* TAREFA 1
Transcreva do texto sobre a crise o trecho que vai de "Como serão as" até "um mundo melhor.", inclusive.
* TAREFA 2
Repita sem alterações as linhas dos dados brutos, do início delas até a linha que contém "This screenshot has width=1440, height=900.", incluindo ambas as extremidades.

* TRECHO DO TEXTO
<<<<

Texto escrito para a Agenda Latinoamericana.
Um ponto de partida: vivemos um momento de crise.
Crise econômica, social, política, militar, ideológica, ambiental, energética.
Alguns falam em crise civilizacional.
Naturalmente, a crise não é igual para todos.
Pessoas pobres e ricas, países mais ou menos desenvolvidos, experimentam a
crise de maneiras diferentes. E reagem de maneira distinta, também.
Como serão as coisas depois da crise? Não sabemos.
O que sabemos é que podem ser iguais, piores ou melhores, a depender das
soluções que prevaleçam aqui e agora, hoje e amanhã, para enfrentar a crise.
Não temos motivos para comemorar as crises. Nelas,
quem mais sofre são os mais fracos, os mais pobres, os mais desprotegidos. Mas
tampouco temos motivos para temer as crises. Da reação que tenhamos frente à
crise, pode surgir um mundo melhor.

>>>>

* DADOS BRUTOS
<<<<

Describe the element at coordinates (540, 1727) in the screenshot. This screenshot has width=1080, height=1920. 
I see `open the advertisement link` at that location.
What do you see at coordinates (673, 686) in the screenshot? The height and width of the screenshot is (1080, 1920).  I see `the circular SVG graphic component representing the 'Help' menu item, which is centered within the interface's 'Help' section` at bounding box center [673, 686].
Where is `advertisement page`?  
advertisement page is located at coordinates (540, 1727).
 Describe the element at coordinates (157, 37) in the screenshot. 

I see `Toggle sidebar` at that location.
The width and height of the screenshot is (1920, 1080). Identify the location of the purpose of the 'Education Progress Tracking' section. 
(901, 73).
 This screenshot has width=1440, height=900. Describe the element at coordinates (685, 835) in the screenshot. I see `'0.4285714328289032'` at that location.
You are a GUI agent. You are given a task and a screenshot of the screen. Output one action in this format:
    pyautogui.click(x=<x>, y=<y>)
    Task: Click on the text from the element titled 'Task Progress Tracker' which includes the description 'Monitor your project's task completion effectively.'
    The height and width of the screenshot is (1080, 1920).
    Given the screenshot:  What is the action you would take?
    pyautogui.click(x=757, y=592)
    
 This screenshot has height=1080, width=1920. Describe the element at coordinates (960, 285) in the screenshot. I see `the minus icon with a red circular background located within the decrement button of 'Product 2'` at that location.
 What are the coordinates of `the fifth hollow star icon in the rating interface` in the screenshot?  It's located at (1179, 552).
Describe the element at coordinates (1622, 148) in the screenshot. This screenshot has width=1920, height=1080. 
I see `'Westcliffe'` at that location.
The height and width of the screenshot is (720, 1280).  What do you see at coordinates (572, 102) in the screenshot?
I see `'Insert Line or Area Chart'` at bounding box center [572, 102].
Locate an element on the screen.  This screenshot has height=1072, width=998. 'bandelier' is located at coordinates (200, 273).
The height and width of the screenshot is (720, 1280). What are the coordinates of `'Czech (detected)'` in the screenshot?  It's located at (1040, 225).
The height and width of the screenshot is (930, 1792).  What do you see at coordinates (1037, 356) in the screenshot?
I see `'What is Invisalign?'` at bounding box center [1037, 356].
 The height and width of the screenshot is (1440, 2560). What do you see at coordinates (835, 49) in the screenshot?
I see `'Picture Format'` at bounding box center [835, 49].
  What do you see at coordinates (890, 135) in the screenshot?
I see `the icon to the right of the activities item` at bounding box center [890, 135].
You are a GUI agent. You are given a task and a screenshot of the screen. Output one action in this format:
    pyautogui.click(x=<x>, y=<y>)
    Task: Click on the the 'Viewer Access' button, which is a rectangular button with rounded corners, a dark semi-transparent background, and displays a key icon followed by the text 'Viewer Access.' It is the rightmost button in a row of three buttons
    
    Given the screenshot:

>>>>

* RESULTADO FINAL 1
Como serão as coisas depois da crise? Não sabemos.
O que sabemos é que podem ser iguais, piores ou melhores, a depender das
soluções que prevaleçam aqui e agora, hoje e amanhã, para enfrentar a crise.
Não temos motivos para comemorar as crises. Nelas,
quem mais sofre são os mais fracos, os mais pobres, os mais desprotegidos. Mas
tampouco temos motivos para temer as crises. Da reação que tenhamos frente à
crise, pode surgir um mundo melhor.

* RESULTADO FINAL 2
Describe the element at coordinates (540, 1727) in the screenshot. This screenshot has width=1080, height=1920. 
I see `open the advertisement link` at that location.
What do you see at coordinates (673, 686) in the screenshot? The height and width of the screenshot is (1080, 1920).  I see `the circular SVG graphic component representing the 'Help' menu item, which is centered within the interface's 'Help' section` at bounding box center [673, 686].
Where is `advertisement page`?  
advertisement page is located at coordinates (540, 1727).
 Describe the element at coordinates (157, 37) in the screenshot. 

I see `Toggle sidebar` at that location.
The width and height of the screenshot is (1920, 1080). Identify the location of the purpose of the 'Education Progress Tracking' section. 
(901, 73).
 This screenshot has width=1440, height=900. Describe the element at coordinates (685, 835) in the screenshot. I see `'0.4285714328289032'` at that location.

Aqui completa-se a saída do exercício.